Lawmakers backed three laws on EU’s Own Resources system
This move paves the way for the introduction of new lines of EU revenueEuropost , Brussels
At the plenary session on Thursday, MEPs adopted one implementing and two operational regulations on which methods to use to collect or make available specific own resources, which constitute the revenue for the EU budget.
The three laws are tied to the key Own Resources Decision (ORD), approved by Parliament in September and by Council in December 2020. The process of ratifying this decision is currently ongoing in the EU Member States, and so far 13 out of them carried it out.
The backed regulations include provisions on calculating and simplifying the EU’s revenue, on managing cash flow, and on monitoring and inspection rights.

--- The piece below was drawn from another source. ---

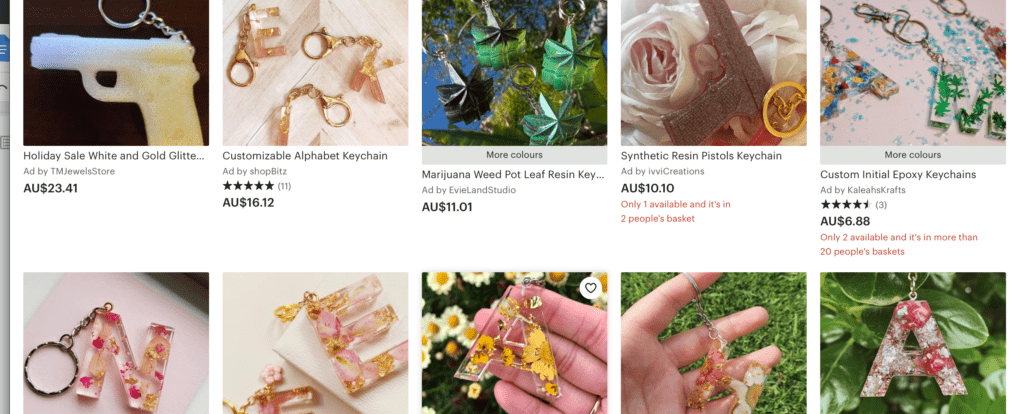Open the green pot leaf keychains photo
Image resolution: width=1024 pixels, height=414 pixels.
514,72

These are needed to ensure the EU budget’s reformed revenue side continues to function smoothly.
Once member states have ratified the Own Resources Decision, the package adopted on Thursday will apply retroactively from 1 January 2021.

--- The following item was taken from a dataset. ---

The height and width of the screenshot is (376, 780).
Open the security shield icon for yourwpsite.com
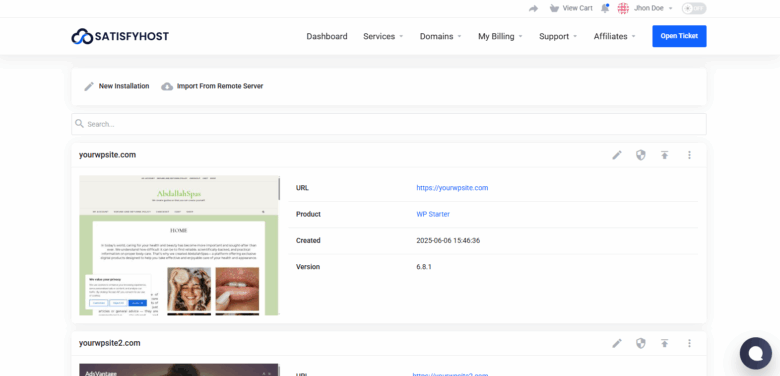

It will bring in the new plastics levy as the first of various new streams of revenue that will be set up between now and 2026. The decision will enable the EU to borrow €750bn for the “Next Generation EU” recovery plan.
José Manuel Fernandes (EPP, PT), one of the co-rapporteurs commented that “once more, the European Parliament sets the tone”. By approving this package, we are ensuring that the EU’s system of own resources will contribute to establishing the ‘Next Generation EU’ recovery plan as soon as the ORD has been ratified by the Member States, he said noting that the EU needs to act quickly and decisively to set up the recovery.
Parliament is again acting swiftly to make the recovery plan a reality and we now urge all member states to ratify the recovery plan as soon as possible, stated on her part, Valérie Hayer (RENEW, FR), the other co-rapporteur.
We cannot afford any delay and in addition, December’s repayment agreement binds the Commission to propose an EU digital levy in June of this year, regardless of what happens at OECD level, she recalled.